Article ->
• • • • •
Most Timbuktu texts saved say curators






JOHANNESBURG: Most of the priceless ancient books and manuscripts housed in a centre in Timbuktu were smuggled to safety as Islamists overran the Malian city last year, curators revealed Wednesday.

"A vast majority was saved... more than 90 per cent," said Shamil Jeppie, Timbuktu Manuscripts Project director at the University of Cape Town.

Jeppie said more than 20,000 manuscripts had been moved out of the South African-sponsored centre by May last year and hidden mostly in the capital Bamako and elsewhere in Timbuktu.

The texts were spirited out in trunks and placed deep in the vaults of another building.

It was feared the manuscripts had been destroyed by Islamists during their rampaging retreating from French forces, who now control the city.
• • • • •
Raw data ->

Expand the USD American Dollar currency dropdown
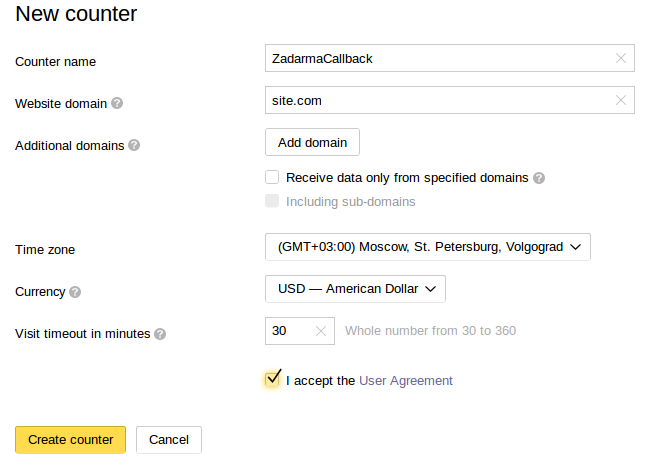Viewport: 650px width, 476px height. point(355,289)
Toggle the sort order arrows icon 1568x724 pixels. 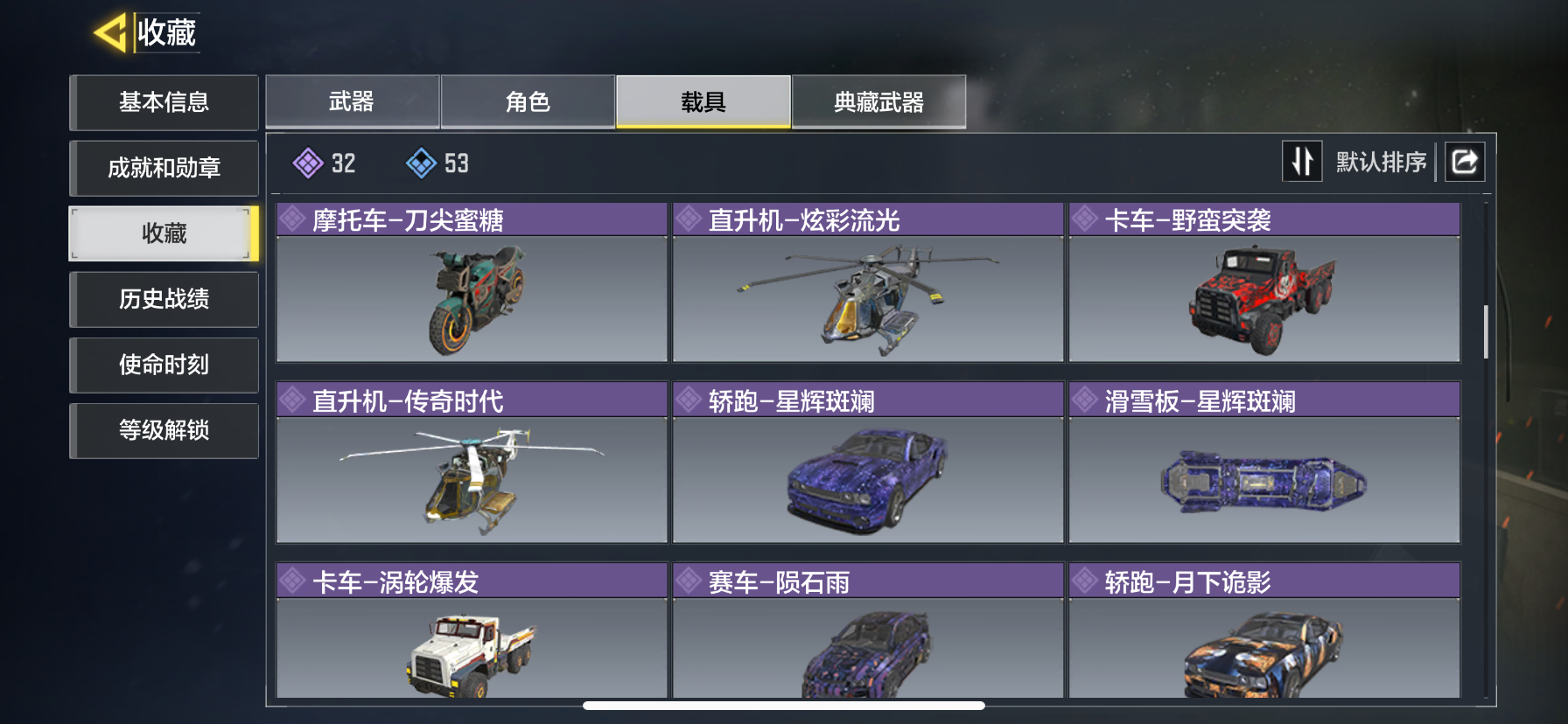(x=1302, y=162)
• • • • •
What the task asks -> Print the entire Timbuktu manuscripts article from above again, word for word.

Output below ->
Most Timbuktu texts saved say curators






JOHANNESBURG: Most of the priceless ancient books and manuscripts housed in a centre in Timbuktu were smuggled to safety as Islamists overran the Malian city last year, curators revealed Wednesday.

"A vast majority was saved... more than 90 per cent," said Shamil Jeppie, Timbuktu Manuscripts Project director at the University of Cape Town.

Jeppie said more than 20,000 manuscripts had been moved out of the South African-sponsored centre by May last year and hidden mostly in the capital Bamako and elsewhere in Timbuktu.

The texts were spirited out in trunks and placed deep in the vaults of another building.

It was feared the manuscripts had been destroyed by Islamists during their rampaging retreating from French forces, who now control the city.